::: EXTRACT TO READ :::

Semen culture and microbiological examination: The role of pathogens in male fertility and male reproductive health

Ioannis Chrysanthopoulos, B.Sc, M.Sc, Reproductive Biologist - Molecular Biologist

A justified 15% of male infertility cases are attributed to a male genital tract infections (MGTI), which is the third most common cause of male infertility after idiopathic infertility and varicocele. Pathogenic microorganisms are responsible for the most common disorders of the genitourinary system, such as prostatitis, epididymitis, orchitis and urethritis. Prostatitis and epididymitis can cause obstruction of the ejaculatory ducts, leading to oligozoospermia or azoospermia. The infection may also spread to the testis, causing testicular inflammation associated with high infertility rates and even testicular atrophy and cessation of spermatogenesis. It has been established through scientific studies that all -common and not- pathogens can cause damage to both the testicles and the epididymis, affecting both sperm quality and spermatogenesis.

:::

» LIST OF TASKS:
a. According to the passage on infections and male fertility, which two causes of male infertility are more common than male genital tract infections?
b. Write the next part of the passage on infections and male fertility, picking up after its last sentence.
The data after the passage on infections and male fertility has nothing to do with it.

::: DATA SHOWN :::

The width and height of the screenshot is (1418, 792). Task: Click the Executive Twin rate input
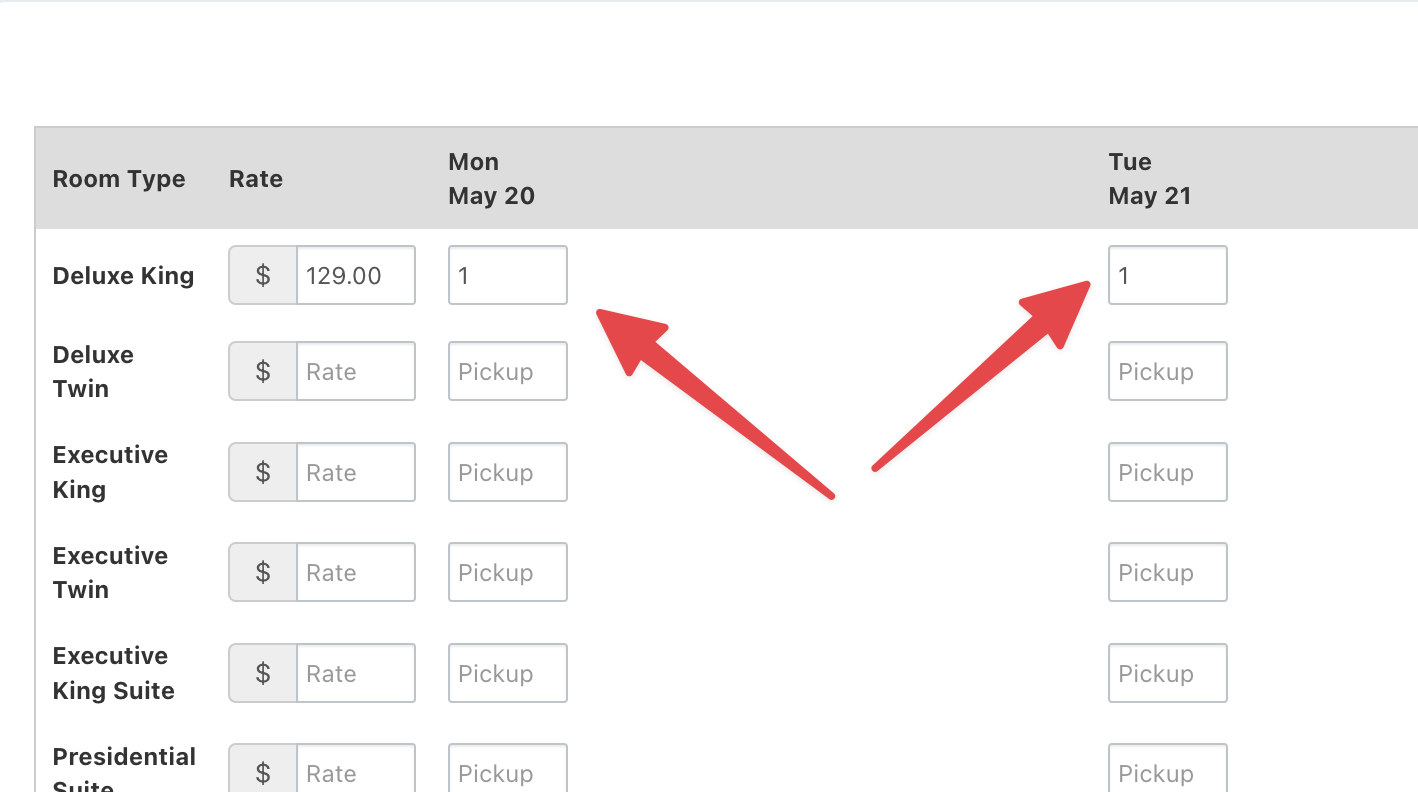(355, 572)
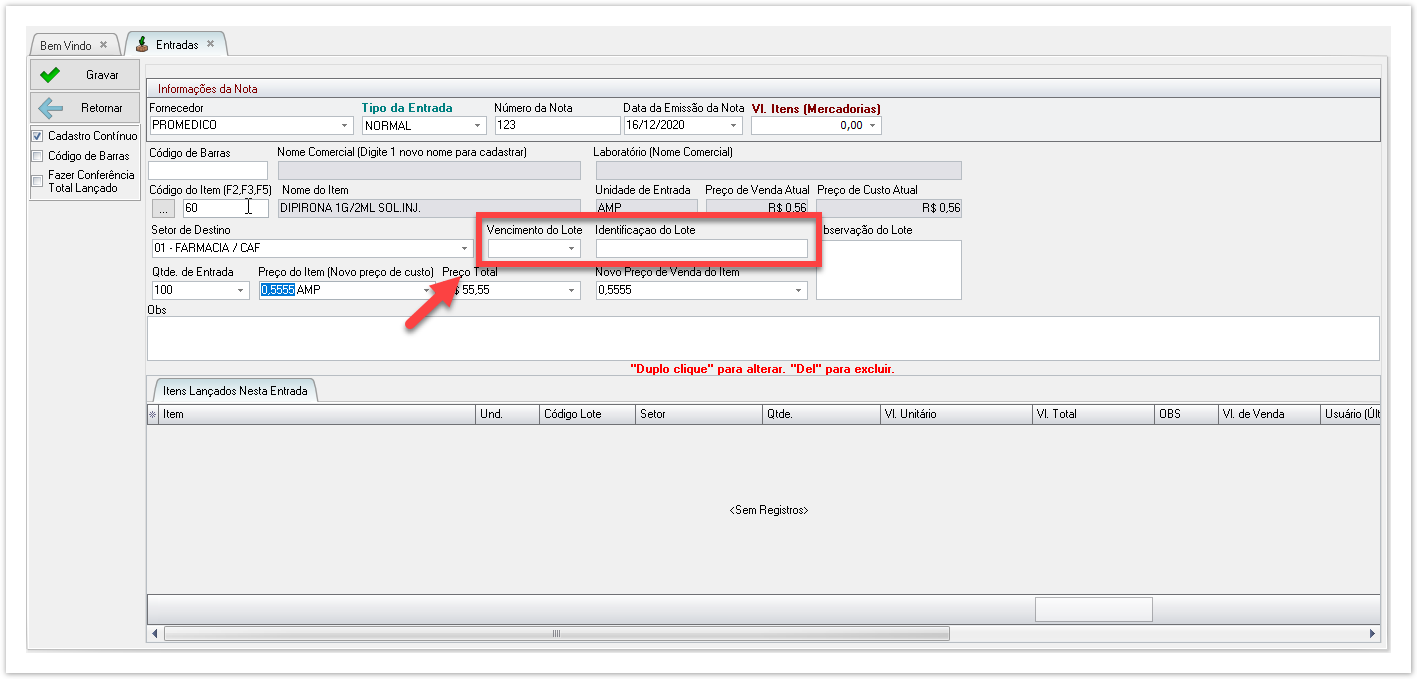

:::

» RESULTS BY TASK:
a. Idiopathic infertility and varicocele.

b.
However, the presence of microorganisms in the male reproductive system may remain asymptomatic for long periods of time, affecting the overall reproductive potential of the man and without other visible signs during the examination of the semen / semen analysis (increased concentration of white blood cells, increased pH, increased viscosity, presence of mucus). In particular, it has been shown that in about 50% of men the presence of microorganisms causes inflammation that remains asymptomatic, and this percentage seems to be even higher in young and sexually active men. Without proper testing, these asymptomatic inflammations can remain undetected and untreated, potentially leading to serious complications and/or infertility, and pathogens can also be transmitted to the sexual partner(s) through sexual intercourse.

The most common pathogens in the male genital tract are ureaplasma (Ureaplasma urealyticum), mycoplasma (Mycoplasma hominis/genitalium), enterobacteriaceae (Enterococcus), E. coli (Escherichia coli), staphylococcus aureus, gonorrhea (Neisseria gonorrhoeae) and chlamydia trachomatis (Chlamydia trachomatis). Ureaplasma, mycoplasma, enterococcus and E. coli are the main sources of inflammation and often adversely affect the environment of spermatogenesis through an increase in white blood cells in the genital tract. E. coli in particular, has been shown to be associated with both the development of epididymo-orchitis and prostatitis in 65%-80% of cases.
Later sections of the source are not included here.